Students get peek at future through job shadowing

DAN HEATH/STAFF PHOTOAT&T External Affairs Director Ed Bergstraesser addresses Stafford Middle School students who took part in a job shadowing program to promote STEM-based (science, technology, math and science) careers. Thirty students spent time at local companies to learn more about the type of jobs available in the North Country and the skills that can help land those jobs. 

PLATTSBURGH — A group of 30 eighth-grade students at Stafford Middle School recently took part in a job-shadowing program, thanks to support from AT&T. 

Stafford Middle School family and consumer science teacher Cathy Whalen said the goal was to learn about career paths available locally and the skills required to land those jobs.

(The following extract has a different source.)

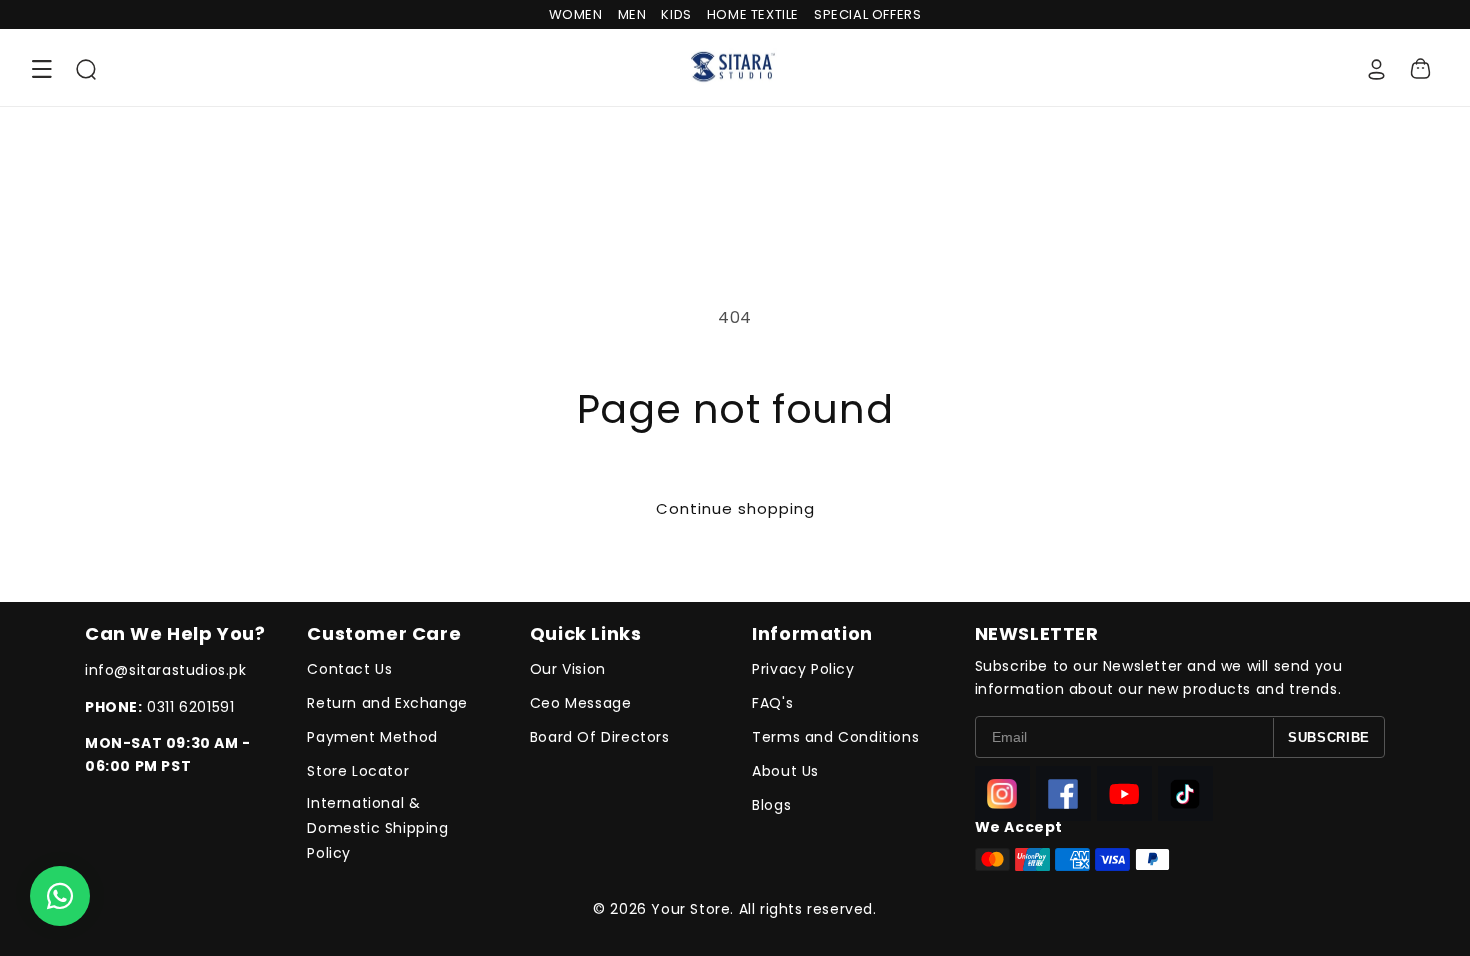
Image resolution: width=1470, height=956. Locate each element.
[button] (42, 69)
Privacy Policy (803, 669)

Job shadowing is meant to provide students a realistic picture of potential careers, which can help them as they plot their path through high school and beyond.

Students visited companies such as Swarovski Lighting, SpencerARL, Jeffords Steel, Boire Benner Group and Mold Rite Plastics.

'REALLY COOL'

Pierce Moran, Andrea Alger and Grace Racicot all spent time at Boire Benner, a local marketing firm.

Moran said he learned more about his interests, including graphic design and computer coding.

"They gave me more background knowledge about what I want to do, which is reassuring to what I want to do when I grow up," he said.

Racicot said she is interested in photography. She appreciated the chance to see the team working with its high-end photography and video equipment.

"It was really cool to see how the cameras they use work," she said.

Alger is interested in graphic design. It was revealing, she said, to see the team there go through the process of scanning pictures so they can work on them through their computers.

The entire group later spent time at Mold Rite Plastics. Nick Flora said he was impressed by the level of automation on display at that company.

"I liked how complicated it was and how everything worked together," he said.

They all agreed the job-shadowing program was a beneficial experience and recommended it for future students.

PRIVATE-PUBLIC EFFORT

The program was organized and supported by the North Country Workforce Partnership, North Country Chamber of Commerce, North Country Workforce Development Board, CV-TEC, SUNY Plattsburgh Upward Bound and Clinton County Employment and Training.

AT&T gave a $5,000 donation. Whalen said the teachers and students were grateful to AT&T for its support, as they would not have had the opportunity without it.

AT&T External Affairs Director Ed Bergstraesser said the company and the AT&T Foundation have a commitment to STEM (science, technology, engineering and math) learning programs, especially at the high-school and junior-high level.

"We feel it is important to cultivate the technologists of tomorrow," he said.

A bonus is that they might later help AT&T realize its goal to be known as a technology company as much as a phone company, he said.

"This program meets those demands head on," Bergstraesser said. "The students really get hands-on exposure to the kind of careers they might want to embark on, and AT&T is proud to be a part of it."

WORKFORCE IS KEY

North Country Chamber of Commerce Vice President for Economic Development Susan Matton told the students that workforce development has long been one of their focal points.

"What businesses need is, they need you. They need you to be able to work for them so their businesses can succeed," Matton said.

"You're very important to this equation. You are a key to having this equation be successful."

That is particularly important in STEM fields, with the U.S. Department of Labor estimating there will be 2.4 million unfilled jobs in those fields by 2020.

That means more opportunities for students who pursue a career in those fields, she said.

LEARNING LOCAL NEEDS

North Country Workforce Development Board Executive Director Sylvie Nelson got involved after the chamber reached out.

She works closely with the team at OneWorkSource to help potential employees find jobs and employers find qualified workers.

"We are focused on ensuring the region has a trained workforce, both in the short term and long term," she said.

She was pleased when the staff at Stafford Middle School jumped at the chance to take part, as it is important to help students identify an interest in STEM fields early on.

Showing them what's available locally can only help, Nelson said.

"I believe their comments show it achieved its goal," she said.

New York State Assemblyman-elect Billy Jones said he will soon be working to represent the North Country in Albany.

"One of my main concerns is to ensure that you (students) have an opportunity to have a good-paying job when you get out of school," he said.